# [Exercise prompt]
Don't include any picture when you restate the data word for word.

┄┄┄┄┄┄┄┄┄┄┄┄┄┄┄┄┄┄┄┄

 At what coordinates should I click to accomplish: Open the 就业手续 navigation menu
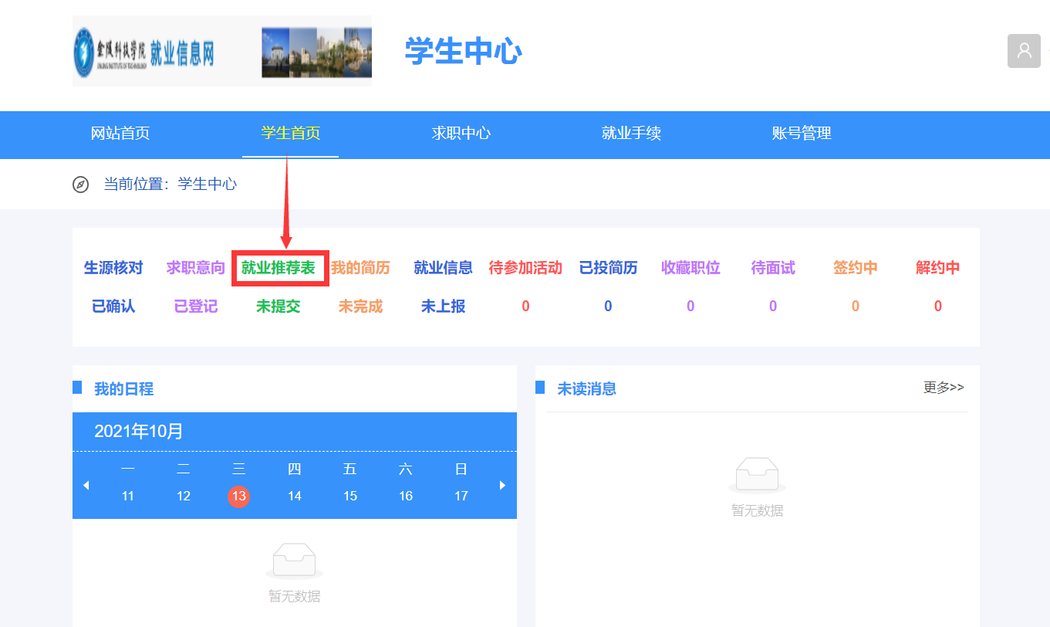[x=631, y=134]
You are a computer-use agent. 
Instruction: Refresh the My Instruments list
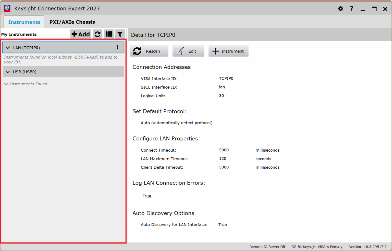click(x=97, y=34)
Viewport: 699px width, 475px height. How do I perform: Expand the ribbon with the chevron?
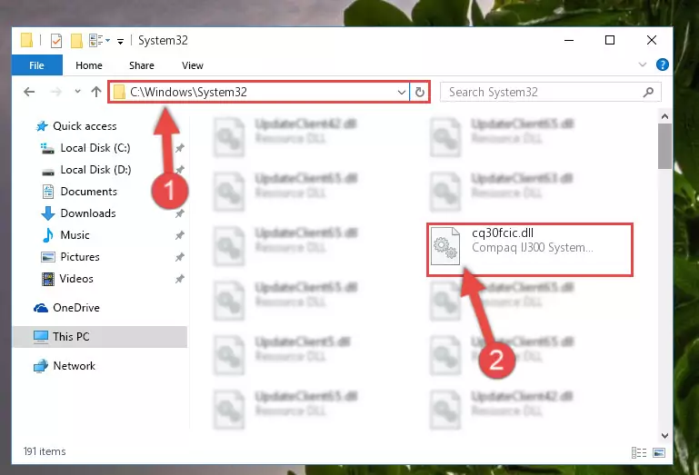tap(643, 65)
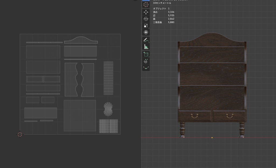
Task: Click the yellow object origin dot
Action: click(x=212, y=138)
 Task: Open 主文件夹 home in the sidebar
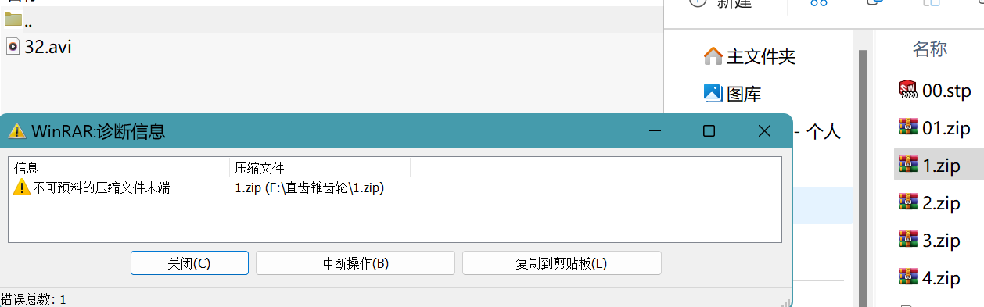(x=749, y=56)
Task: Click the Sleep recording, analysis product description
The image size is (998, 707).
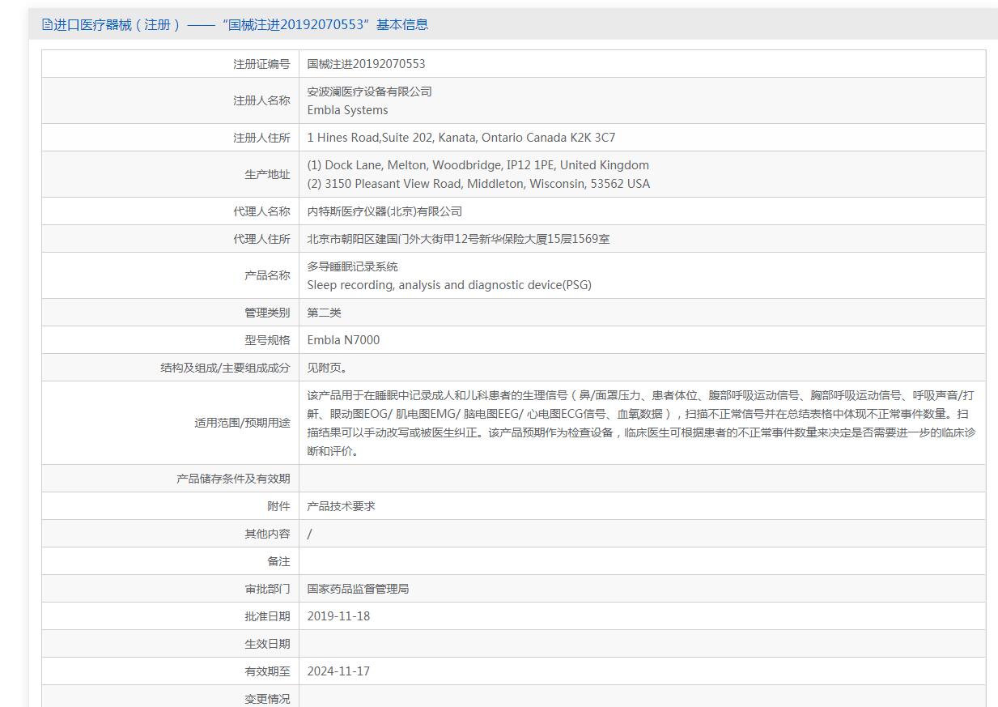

┄┄┄┄┄┄┄┄┄┄┄┄┄┄┄┄┄┄┄┄

# [Answer area]
 At what coordinates should I click to accomplish: Open the 就业手续 navigation menu
[x=631, y=134]
You are a computer-use agent. 
Instruction: Refresh the My Instruments list
click(x=97, y=34)
Viewport: 699px width, 475px height. How do I perform: Expand the ribbon with the chevron?
tap(643, 65)
Task: Click the yellow object origin dot
Action: click(x=212, y=138)
 Task: Open 主文件夹 home in the sidebar
(x=749, y=56)
Task: Click the Sleep recording, analysis product description
The image size is (998, 707).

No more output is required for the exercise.